WRITTEN PROBLEM -
Please rewrite the material that follows, changing "dropdown" to "drop-down menu" and keeping everything else the same. Leave out the pictures.

SUPPLIED RECORDS -
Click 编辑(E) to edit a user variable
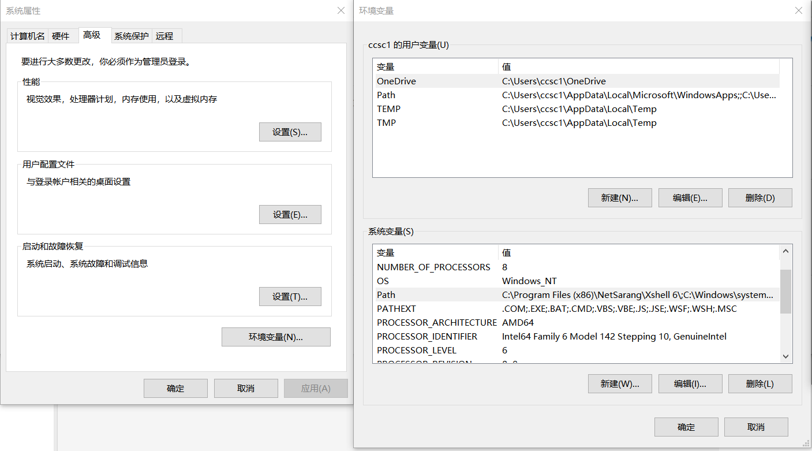 coord(690,197)
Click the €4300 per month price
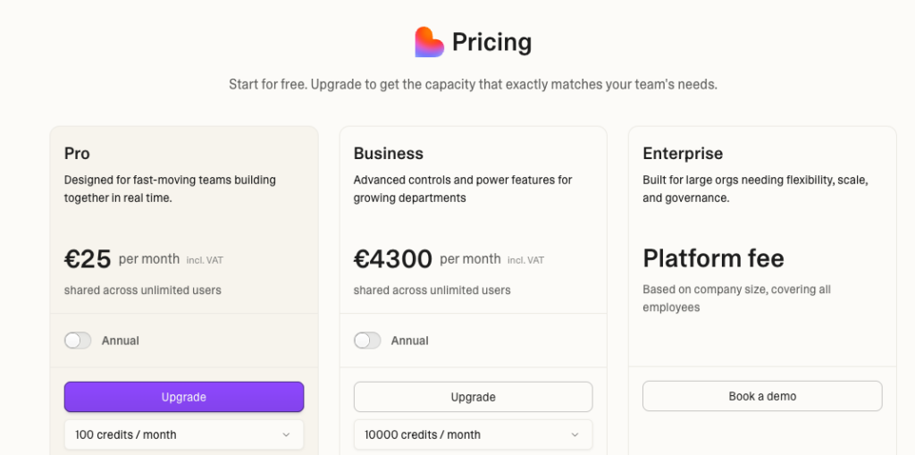Viewport: 915px width, 455px height. pyautogui.click(x=393, y=259)
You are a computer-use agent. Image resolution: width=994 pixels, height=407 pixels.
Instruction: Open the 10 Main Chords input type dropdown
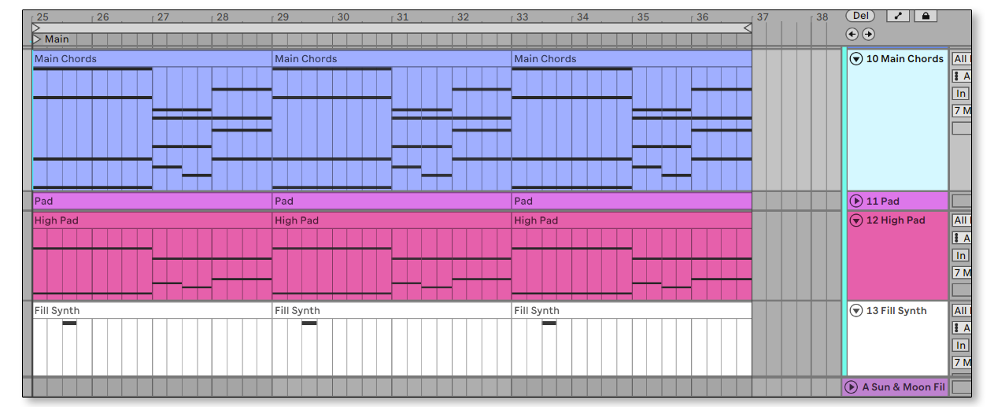[x=961, y=59]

EXERCISE SOLUTION -
Click 编辑(E) to edit a user variable
 coord(690,197)
Click the €4300 per month price
Viewport: 915px width, 455px height. pyautogui.click(x=393, y=259)
You are a computer-use agent. Image resolution: width=994 pixels, height=407 pixels.
Instruction: Open the 10 Main Chords input type drop-down menu
[x=961, y=59]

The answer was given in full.